**Given information**
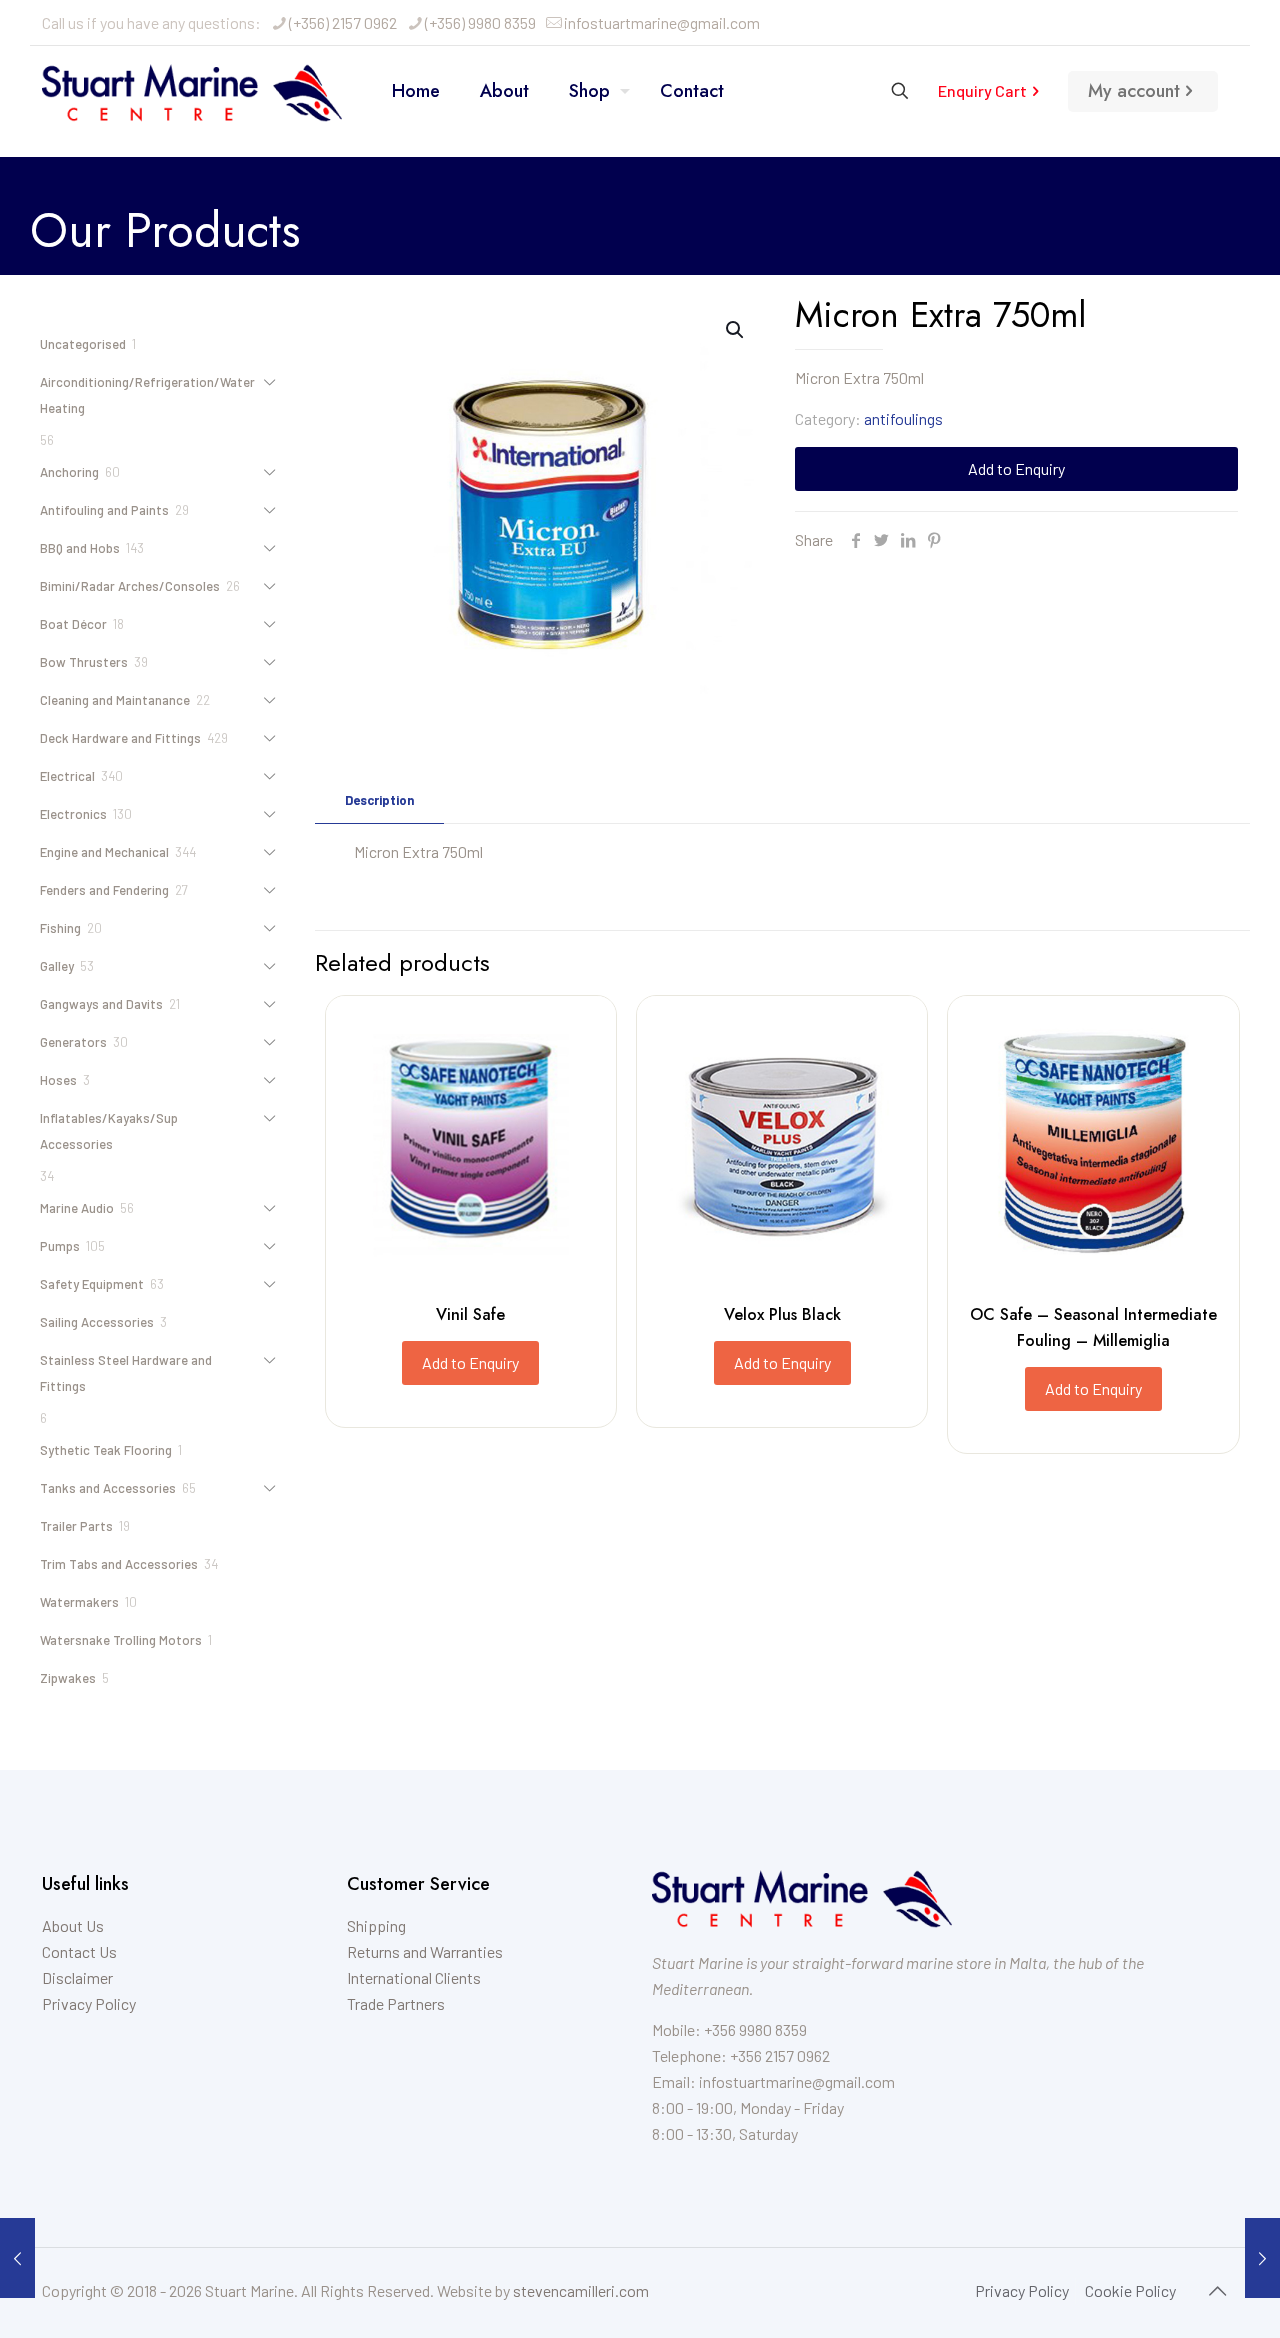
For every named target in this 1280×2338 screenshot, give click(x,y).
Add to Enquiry (1016, 468)
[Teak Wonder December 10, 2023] (17, 2258)
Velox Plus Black (782, 1314)
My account (1134, 91)
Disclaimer (77, 1977)
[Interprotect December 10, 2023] (1262, 2258)
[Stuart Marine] (192, 91)
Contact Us (79, 1951)
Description (379, 800)
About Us (73, 1925)
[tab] (379, 800)
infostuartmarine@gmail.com (662, 22)
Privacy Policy (89, 2003)
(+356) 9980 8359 (480, 22)
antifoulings (903, 418)
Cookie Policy (1130, 2290)
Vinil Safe (470, 1314)
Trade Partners (396, 2003)
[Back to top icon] (1217, 2290)
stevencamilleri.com (581, 2290)
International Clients (414, 1977)
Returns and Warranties (425, 1951)
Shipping (376, 1925)
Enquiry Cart (982, 90)
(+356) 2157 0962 (343, 22)
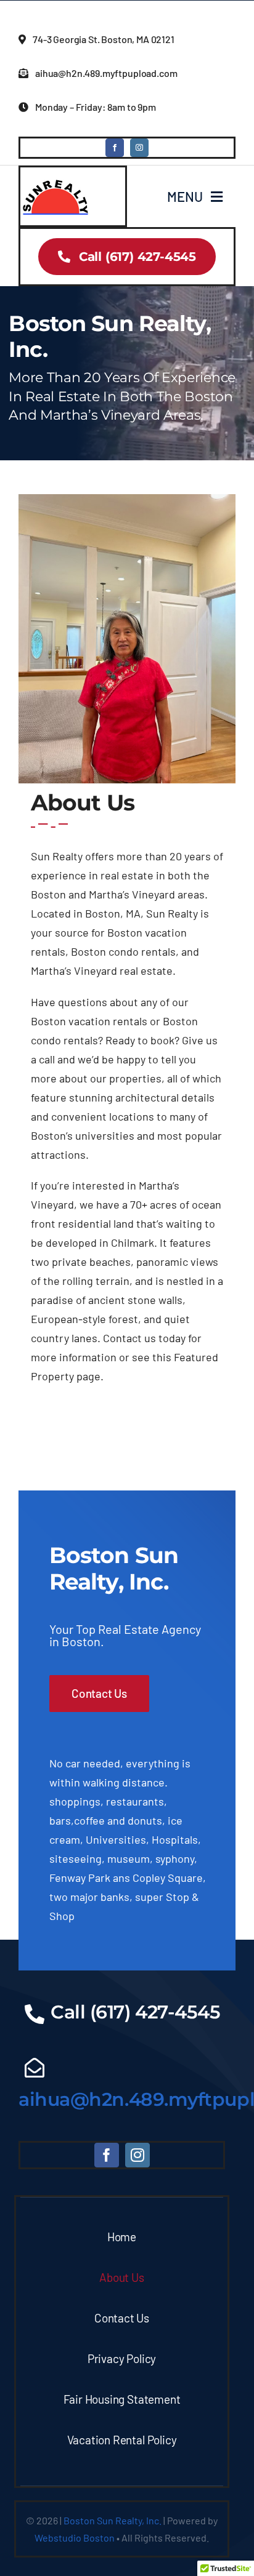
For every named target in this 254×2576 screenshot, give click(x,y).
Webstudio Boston (75, 2537)
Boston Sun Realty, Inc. (112, 2520)
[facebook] (114, 147)
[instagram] (139, 147)
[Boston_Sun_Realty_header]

**Work item**
Each line above is to be copied exactly, and the pictures are to be dropped.

**Your response**
For every named target in this 1280×2338 screenshot, give click(x,y).
Add to Enquiry (1016, 468)
[Teak Wonder December 10, 2023] (17, 2258)
Velox Plus Black (782, 1314)
My account (1134, 91)
Disclaimer (77, 1977)
[Interprotect December 10, 2023] (1262, 2258)
[Stuart Marine] (192, 91)
Contact Us (79, 1951)
Description (379, 800)
About Us (73, 1925)
[tab] (379, 800)
infostuartmarine@gmail.com (662, 22)
Privacy Policy (89, 2003)
(+356) 9980 8359 (480, 22)
antifoulings (903, 418)
Cookie Policy (1130, 2290)
Vinil Safe (470, 1314)
Trade Partners (396, 2003)
[Back to top icon] (1217, 2290)
stevencamilleri.com (581, 2290)
International Clients (414, 1977)
Returns and Warranties (425, 1951)
Shipping (376, 1925)
Enquiry Cart (982, 90)
(+356) 2157 0962 (343, 22)
For every named target in this 254×2576 screenshot, give click(x,y).
Webstudio Boston (75, 2537)
Boston Sun Realty, Inc. (112, 2520)
[facebook] (114, 147)
[instagram] (139, 147)
[Boston_Sun_Realty_header]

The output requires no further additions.